What I can say: the clients exist, the deployments are live, and the people who built and operate them know who they are. The claim that they are fabricated is incorrect.

The further claim that pharmaceutical deployments "require SOC2 and ISO certifications, independent security audits, months of due diligence" before any deployment can occur conflates enterprise-wide procurement with pilot and proof-of-concept deployments. Pharmaceutical companies run technology pilots regularly. Many of them have internal innovation teams whose entire function is to evaluate technology on a faster timeline than the main procurement process. The blog's deployment post describes precisely the kind of early production deployment — with elevated confidence thresholds, full audit trails, and human review for below-threshold results — that a regulated environment would accept as a compliant pilot. It does not describe a company-wide deployment approved by a compliance committee after eighteen months of review. It describes what it says it describes.

Claim 7: "Your team knows you have been lying. Sri knows. Emil knows. Mohamed knows. Pranav knows."

I am going to be direct about this one.

Naming individual team members in a public post — people who have no involvement in any commercial dispute, who did not write these blog posts, and who are identifiable human beings with reputations and employment situations — is not a technical criticism. It is an intimidation tactic directed at people who are not party to anything being discussed.

For the record: the team members named are aware of this campaign. They are not troubled by it. They know what they built, they know the clients they built it for, and they know the claims in these posts are accurate. Their knowledge of the technology is, if anything, more detailed than mine, since I write the blog posts and they write the code.

I will not be addressing this particular claim further. It belongs in a legal document, not a blog post.


Context: A Pattern Worth Noting

In the course of researching this situation, I came across a post by the same individual directed at a third party — a lawyer and executive at a US energy company. The structure was identical: a commercial dispute, an allegation of non-payment, a public post naming the individual and their employer, and a deadline. "I am giving Jim until Thursday to make this right before I post the full timeline and documents publicly. His boss at ALLETE will be notified."

I am not in a position to assess the merits of that separate dispute.
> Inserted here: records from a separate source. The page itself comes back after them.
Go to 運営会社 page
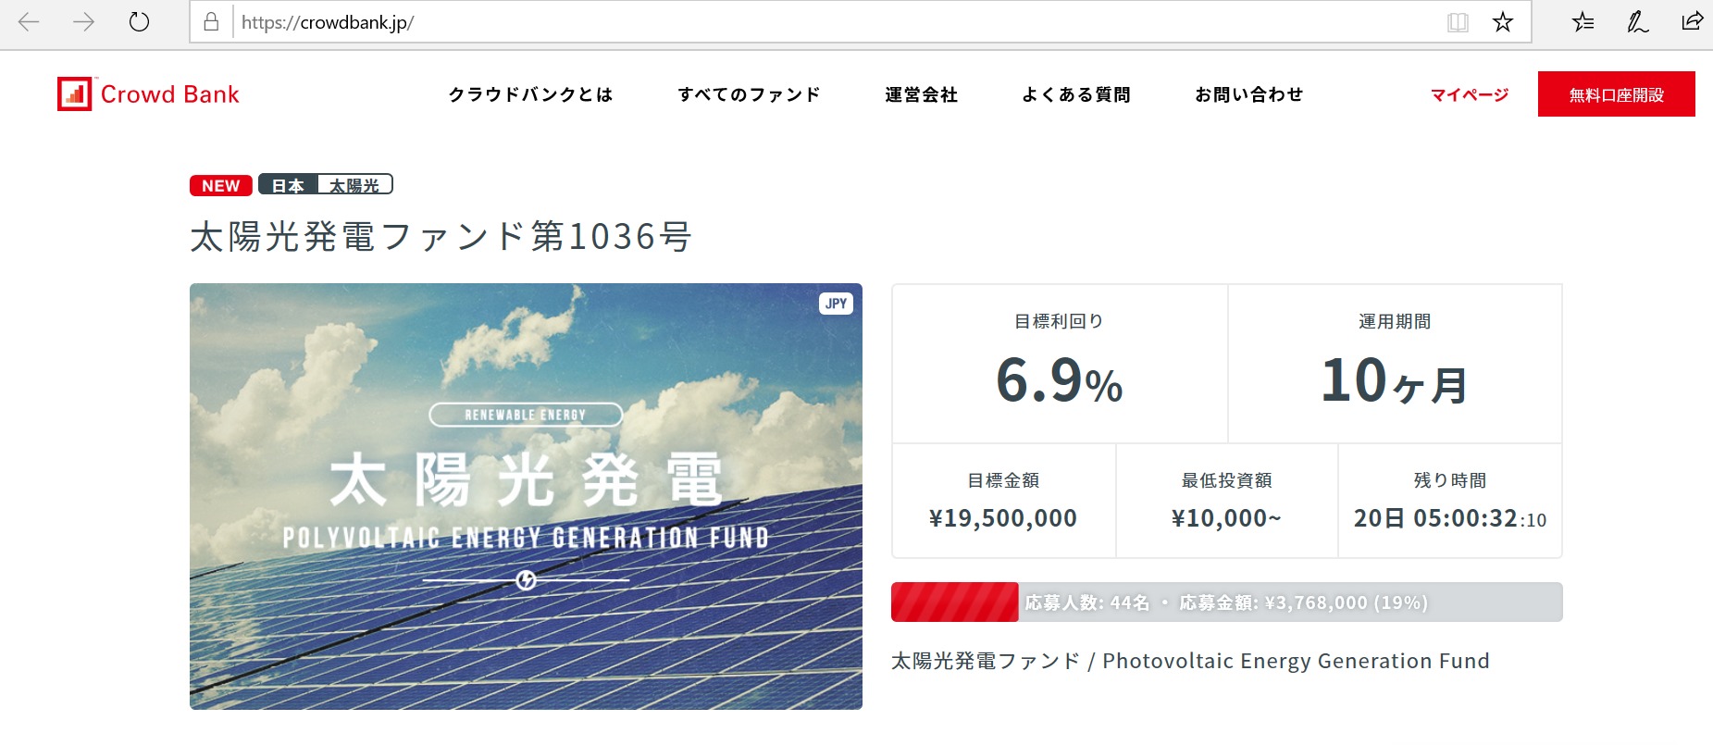Screen dimensions: 1713x745 tap(921, 94)
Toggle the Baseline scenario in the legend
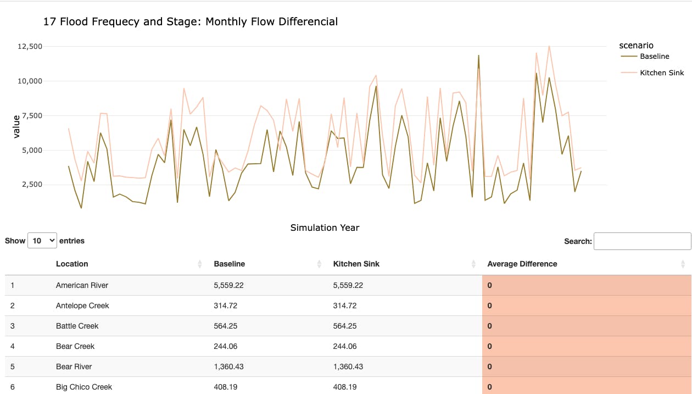692x394 pixels. (654, 56)
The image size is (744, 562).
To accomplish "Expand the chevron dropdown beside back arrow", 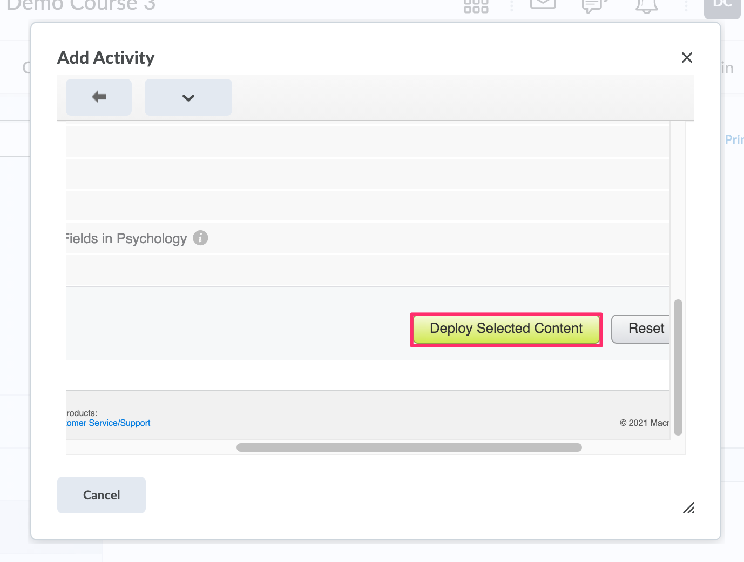I will click(188, 97).
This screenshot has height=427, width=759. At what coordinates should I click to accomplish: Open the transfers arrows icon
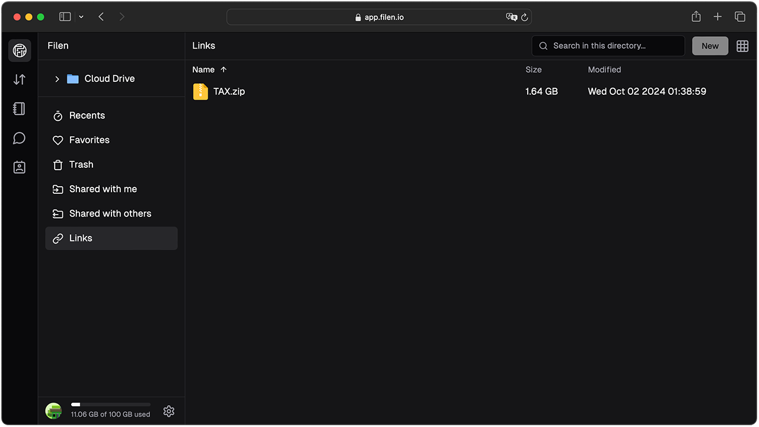20,79
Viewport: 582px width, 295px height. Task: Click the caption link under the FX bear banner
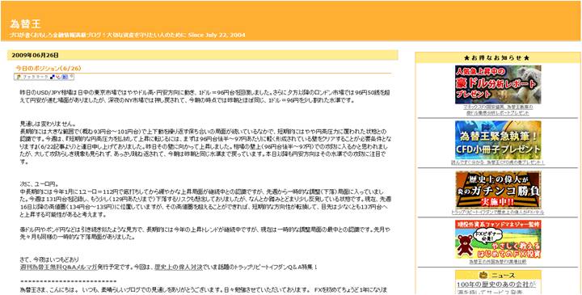pyautogui.click(x=498, y=262)
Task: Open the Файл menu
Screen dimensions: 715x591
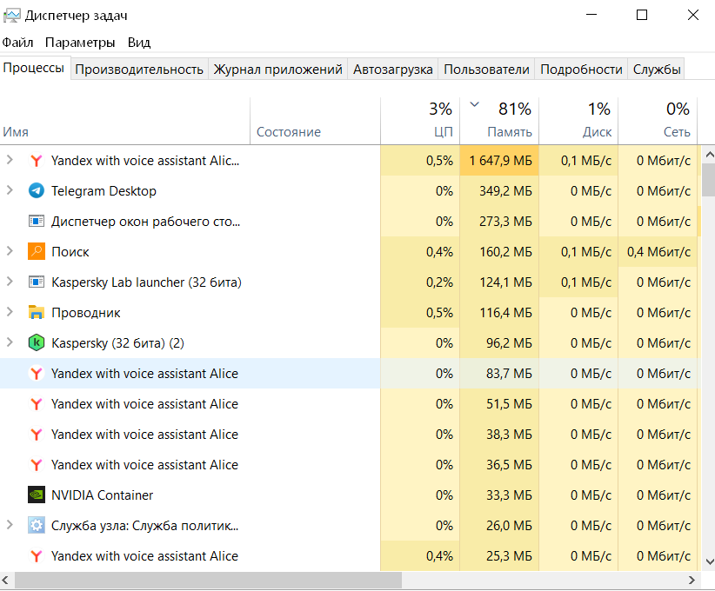Action: pos(17,42)
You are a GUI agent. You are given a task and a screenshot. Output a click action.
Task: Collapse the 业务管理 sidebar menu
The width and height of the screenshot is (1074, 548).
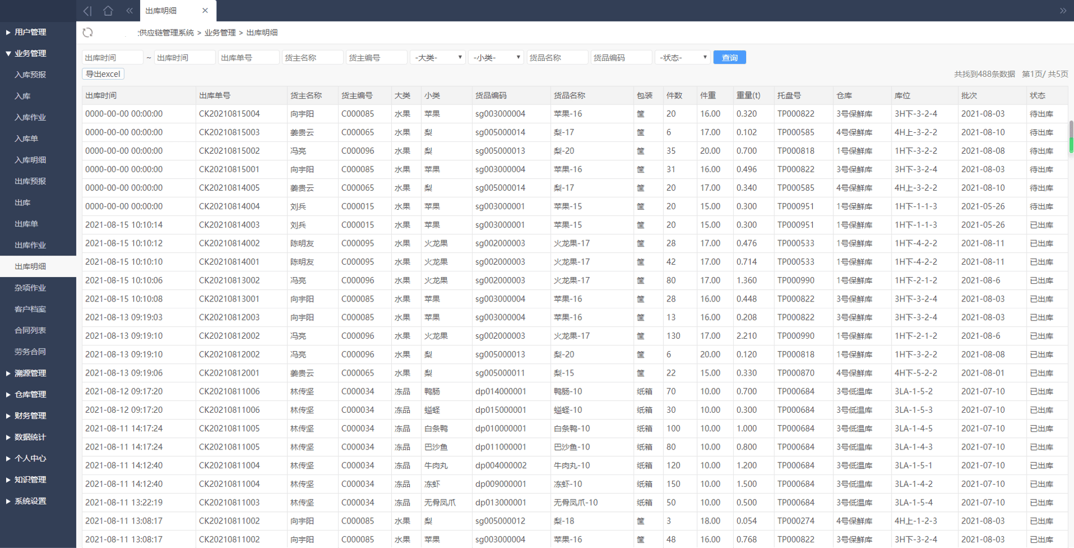[31, 53]
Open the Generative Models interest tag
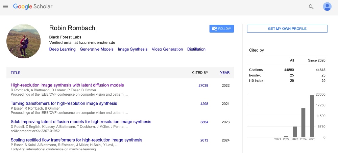Viewport: 338px width, 153px height. point(97,49)
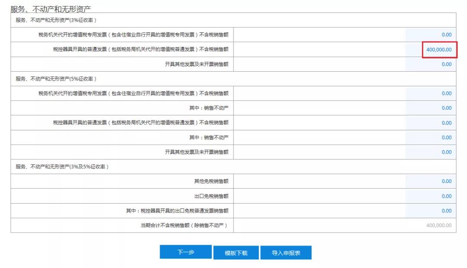The height and width of the screenshot is (268, 467).
Task: Click the 服务、不动产和无形资产(3%及5%征收率) section header
Action: pos(61,167)
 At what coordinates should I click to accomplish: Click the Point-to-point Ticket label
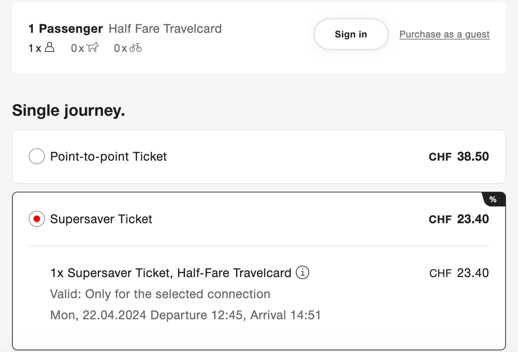(x=108, y=157)
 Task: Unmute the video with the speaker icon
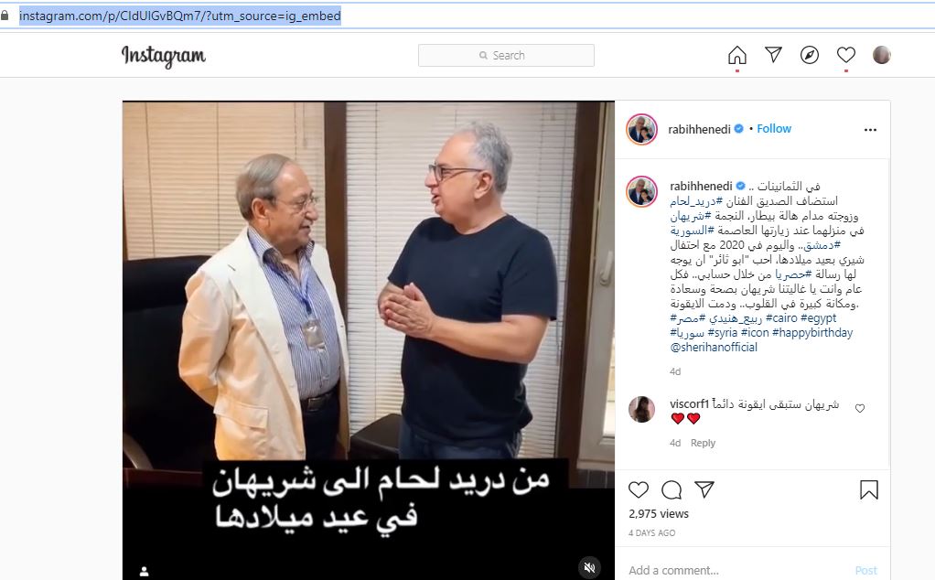pos(589,567)
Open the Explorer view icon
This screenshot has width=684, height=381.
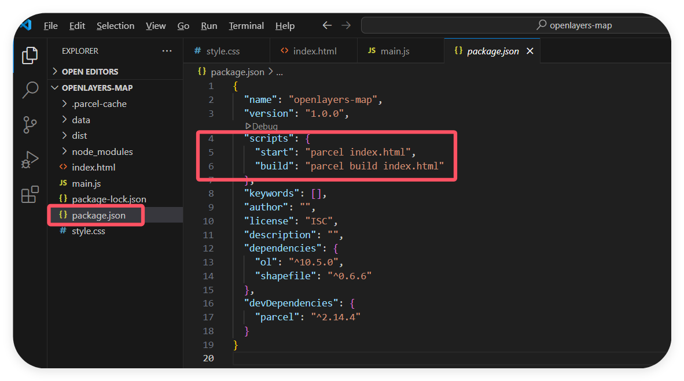click(x=30, y=56)
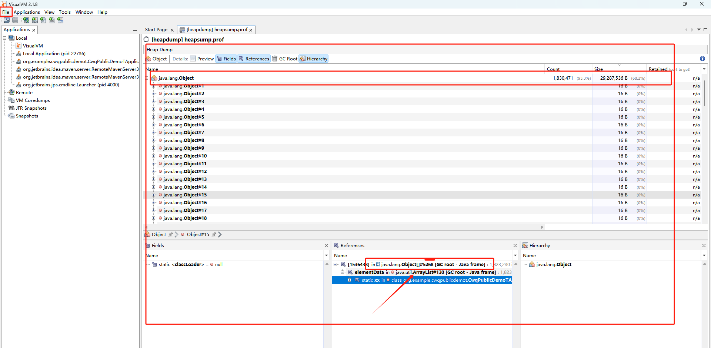Click the horizontal scrollbar under the object list
711x348 pixels.
(344, 227)
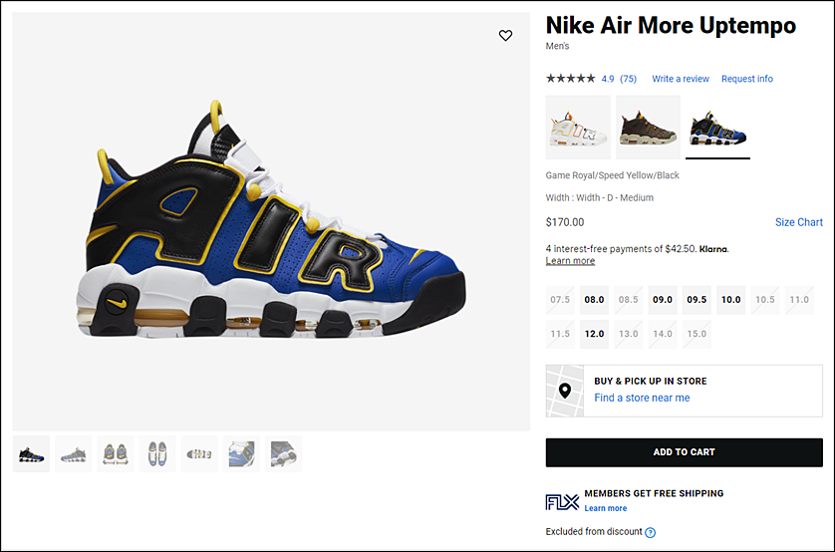Open the discount exclusion help question icon

[651, 532]
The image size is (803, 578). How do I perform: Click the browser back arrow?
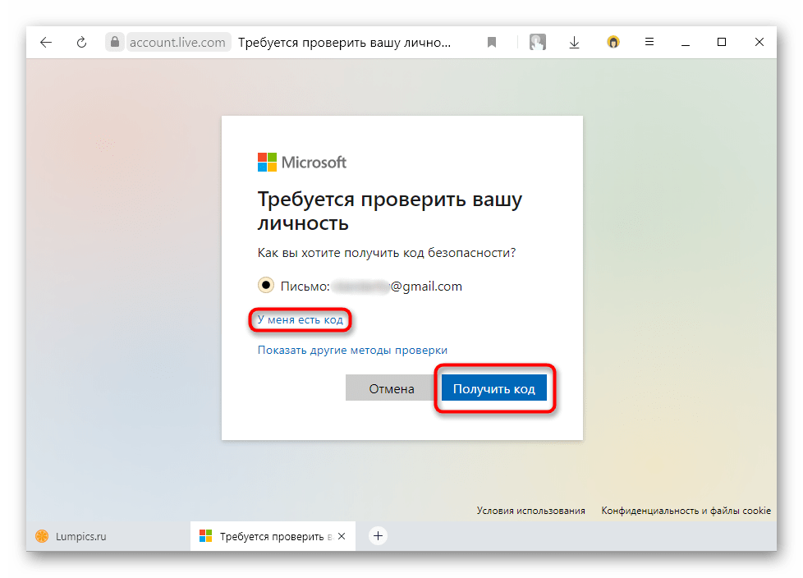46,43
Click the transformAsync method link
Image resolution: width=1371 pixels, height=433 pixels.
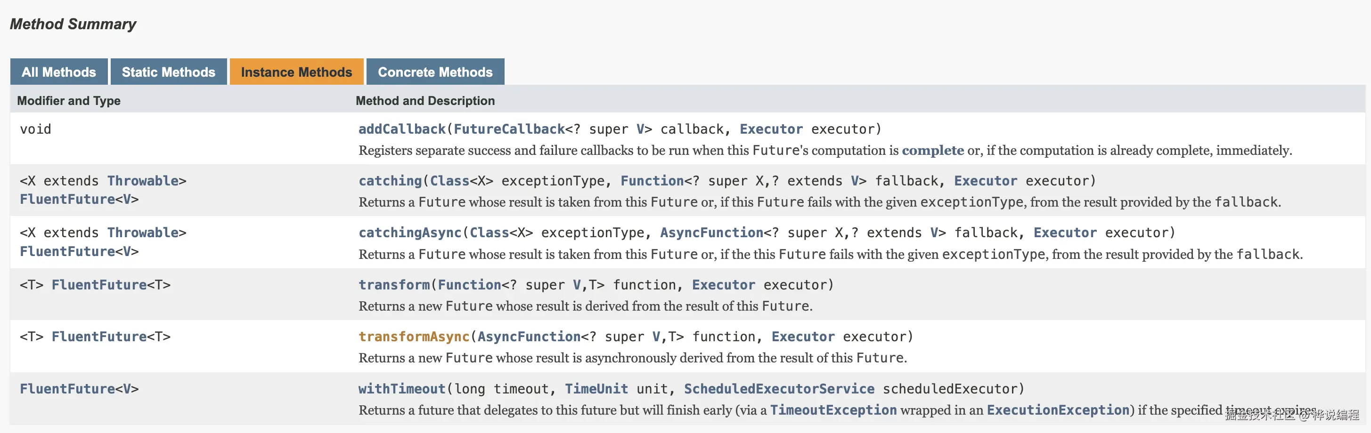pos(414,337)
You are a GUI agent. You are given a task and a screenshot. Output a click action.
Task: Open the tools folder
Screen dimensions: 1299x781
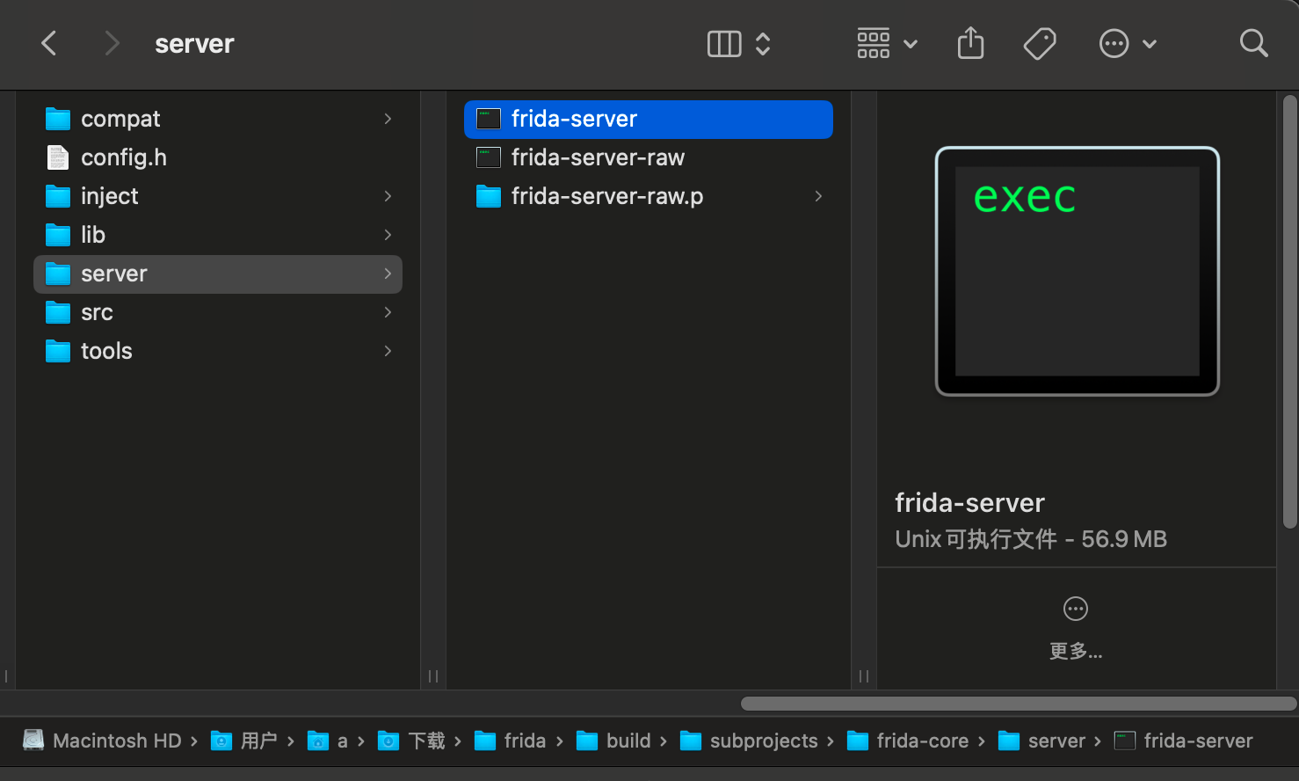[106, 351]
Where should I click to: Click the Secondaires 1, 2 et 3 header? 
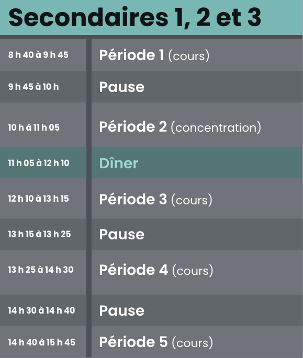click(151, 17)
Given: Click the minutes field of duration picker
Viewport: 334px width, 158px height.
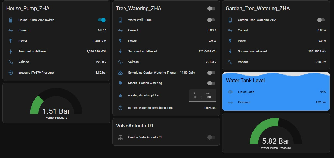Looking at the screenshot, I should tap(209, 97).

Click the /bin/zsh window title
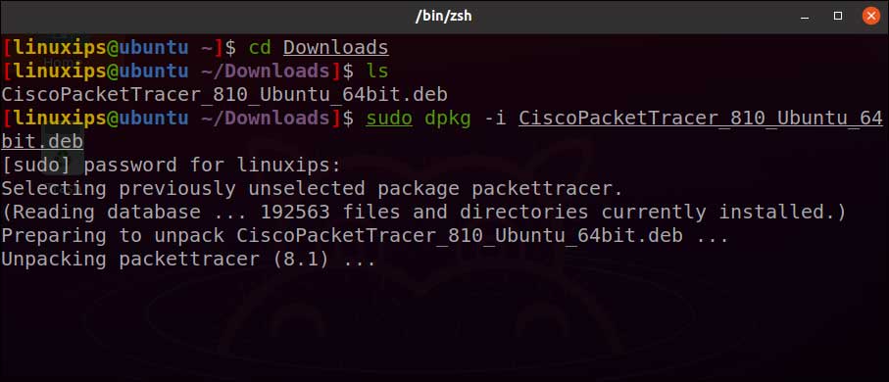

What I can observe is that the approach — public accusation, named individuals, employer notification, deadline — is consistent with what has been directed at us. This is not, apparently, a response to something specific about our technology. It appears to be a method.

I am noting this because it is relevant context for anyone evaluating the credibility of the claims made about us.


Where This Leaves Things

The technical claims in this series are accurate. The deployments are real. The architecture works as described. The one area where a LinkedIn comment simplified something the blog stated with more precision — the timeline — I have acknowledged here, directly and without qualification.

The $25,000 demand has been declined. The matter is with the relevant authorities. The blog series will remain published, with the harassment notices that are now on each post, because removing accurate content in response to a financial demand would be the wrong thing to do and would set a precedent I have no interest in setting.

If you have genuine technical questions about Genius² or AskDiana — how the consensus works, how the on-premises deployment is structured, how the hallucination rate is measured — I remain happy to discuss them. The whole point of this series was to be transparent about the architecture, not to obscure it behind marketing language. That invitation stands.

What does not stand is the suggestion that we should pay someone to make public posts stop. That is not a commercial conversation. That is something else entirely, and it is being handled accordingly.